In sharp contrast to almost every other mainstream European manufacturer, the VW Group is reporting record sales and profits. Whereas main rivals PSA Peugeot Citroen and its new partner Opel, along with Fiat and Renault all face the consequences of the Euro crisis, VW’s brands are doing better than ever thanks to the group’s successful global strategy.
The ever-growing Germans do have a thorn on their side, though: Seat, which is the sole money-losing brand in VW’s portfolio, having burned through €1 billion (US$1.24 billion) since 2008 and making a profit only once in the past decade.
"Seat is the undisputed black sheep in the VW family", Ferdinand Dudenhoeffer, director of the Center for Automotive Research at the University of Duisburg-Essen and former PSA official told Reuters.

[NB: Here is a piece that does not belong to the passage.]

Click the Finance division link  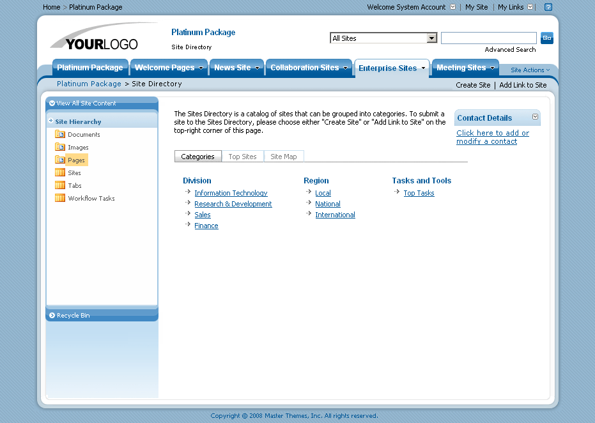(206, 225)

"It would be economically more sensible to close it down and use its facilities for other group brands. Skoda covers the same (small to midsize) segments and is a thoroughly reliable mass-market brand. Why bother keeping Seat", he added.
Since 1986, when VW bought Seat, the German automaker has invested heavily in the Spanish brand. It built the Martorell plant near Barcelona with a capacity of 500,000 per year to build the new Ibiza and Toledo models. Yet currently, its output is just 345,000 units.

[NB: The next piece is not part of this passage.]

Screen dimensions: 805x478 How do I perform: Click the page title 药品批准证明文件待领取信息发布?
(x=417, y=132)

Seat, which employs 14,000 people, has been hit hard by the recession in the Euro zone. Even in its home market, car sales have been falling for the past two years as Spain, along with the rest of the Southern European countries has been hit hardest by the Eurozone crisis.
Nevertheless, pulling the plug on Seat, as Dudenhoeffer suggested, is not an option for VW. The German group is still committed to turning around its only ailing brand.
Two years ago, it implemented a cost-cutting program and from June 2011, moved production of the Audi Q3 compact SUV to Martorell alongside Seat’s models to utilize the plant’s capacity to its maximum.
Seat also places many of its hopes in the third generation of its C-segment offering. "The new Leon plays a decisive role in Seat's growth strategy", Manfred Kantner, head of the brand's German operations, told Reuters. He said the car is based on VW's new cost-saving MQB platform that offers great flexibility and the use of common components in small and midsize vehicles among VW, Audi, Skoda and Seat.
Yet the solution to the ailing brand’s problems may lie elsewhere: VW wants Seat to be less reliant on the troubled European market and expand in countries like Russia and China. In the latter, Seat has already opened eight dealerships that will be joined by seven more until the end of the year.
This course of action could very well be the best way to make Seat profitable. Research firm IHS Automotive estimates that it will increase global deliveries of Seat models up to 75.1 percent by 2018.
Coincidentally (or not...), this is the year VW aims to become the world’s number one car manufacturer overtaking both Toyota and GM.